-- Brief --
Only the lines with "height" in the entries below belong in the answer; please copy them.
──────── Data listing ────────
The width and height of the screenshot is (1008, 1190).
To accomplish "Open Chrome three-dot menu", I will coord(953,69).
────────
──────── Data listing ────────
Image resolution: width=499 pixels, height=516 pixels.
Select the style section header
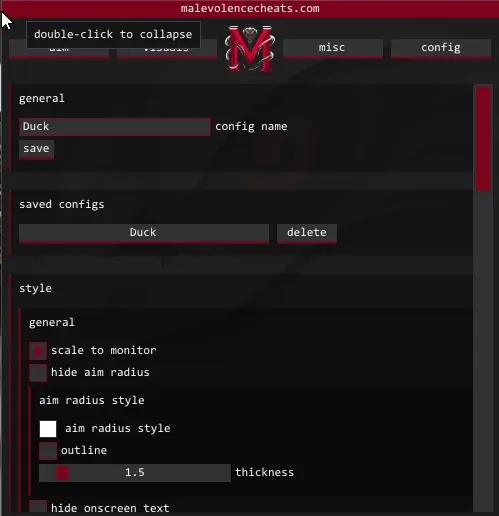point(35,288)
────────
──────── Data listing ────────
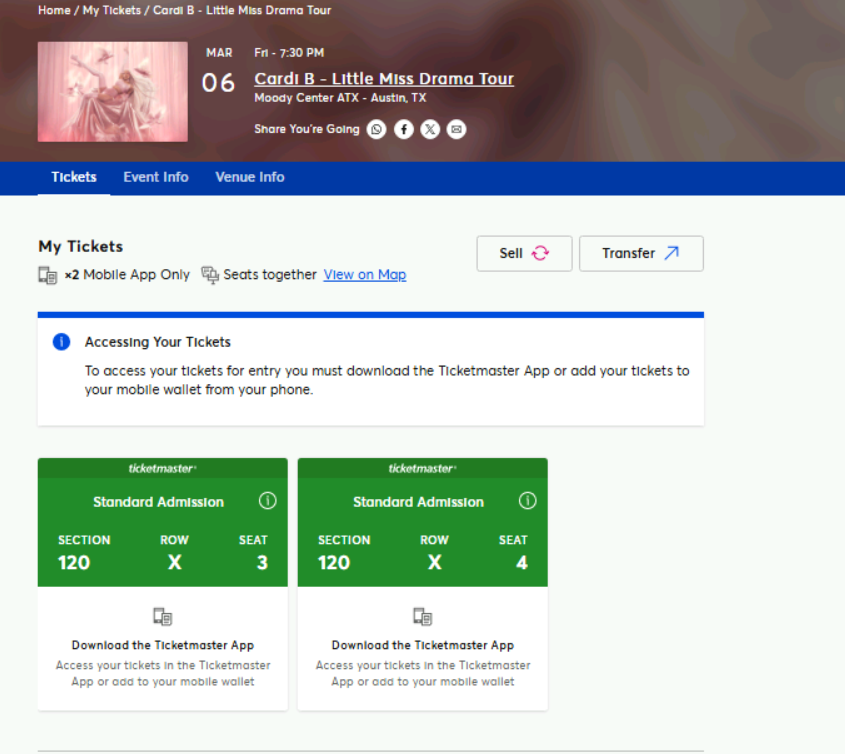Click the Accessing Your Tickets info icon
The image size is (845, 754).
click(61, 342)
────────
-- Answer to the problem --
The width and height of the screenshot is (1008, 1190).
Image resolution: width=499 pixels, height=516 pixels.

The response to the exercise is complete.